Opinión | Crónicas galantes

Campaña electoral de la renta

Coincide la campaña para las elecciones catalanas con la de la renta, detalle casual pero tal vez no anecdótico. A diferencia de otros nacionalismos que apelan a la tribu y a los pergaminos históricos, el de Cataluña se centra en los impuestos que, a juicio de sus líderes, sirven para sufragar las alegrías de otros reinos autónomos.

Razón no les falta, aunque sea una razón algo antigua.

Cataluña genera, en efecto, una quinta parte de la riqueza de España: y en ese dato financiero se basan los nacionalistas más extremados para reclamar su independencia de España.

No es cuestión banal, si se tiene en cuenta que la emancipación de los Estados Unidos tuvo su origen en un asunto de vulgar carácter tributario. Consideraban los vecinos de las 13 colonias originales que los impuestos derivados de su riqueza iban a parar, sin control alguno, a la metrópoli británica. Y aquello acabó como ya se sabe.

Tales sucesos ocurrieron, naturalmente, a finales del siglo XVIII, época que se parecía a la actual tanto como un huevo a una castaña. Nada que ver con la economía sin fronteras que caracteriza a estos comienzos del segundo milenio.

Los alemanes, por ejemplo, han aceptado con naturalidad su papel de pagadores dentro de lo que hoy es la Unión Europea, sabiendo como sabían que, más que un gasto, se trata de una inversión.

Fueron sus impuestos los que habrían de financiar, en gran parte, la construcción de autovías, puertos y demás infraestructuras de las que tanto se beneficiaron los países algo menesterosos de la Europa sureña y, ahora, los del Este. Las remesas de dinero llegadas de Bruselas les arreglaron las cuentas a los españoles —catalanes incluidos— cuando aquí pintaban bastos.

A su vez, Alemania y muchos otros Estados de Europa habían recibido anteriormente las dádivas de Estados Unidos, que ideó un Plan Marshall para la reconstrucción del continente arrasado por la Segunda Guerra Mundial.

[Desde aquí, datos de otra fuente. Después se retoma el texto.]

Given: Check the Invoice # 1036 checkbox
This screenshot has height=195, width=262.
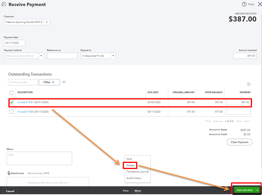Looking at the screenshot, I should [11, 112].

Nadie regala el dinero, claro está. La ayuda americana, por ejemplo, fomentó una rápida reindustrialización de la Europa occidental, circunstancia que a su vez abriría mercados para los productos estadounidenses. Las dos partes salieron beneficiadas, aunque ello no reste mérito alguno al donante.

Otro tanto ocurrió con el Mercado Común, ahora transformado en Unión Europea. Los países más prósperos del continente aportaron —y aportan— la mayor parte del presupuesto comunitario, aunque no se trate exactamente de una acción caritativa. También en este caso, la mejora de la situación económica de los Estados pobres supuso la apertura de nuevos mercados para los ricos y para Europa en general.

Más o menos es lo que ocurre con Cataluña. Su contribución, muy notable, a la riqueza de España, encuentra también un retorno en el hecho de que buena parte de su clientela esté en el resto de la Península. Vivimos en un mundo globalizado donde las mercancías no entienden gran cosa de aduanas, como bien saben los chinos.

Aun así, la idea de crear un Estado propio puede ser tentadora para muchos contribuyentes: y acaso influya en la campaña en curso para las elecciones catalanas. Otra cosa es que las cuentas de la lechera no siempre salgan bien a estas alturas de siglo.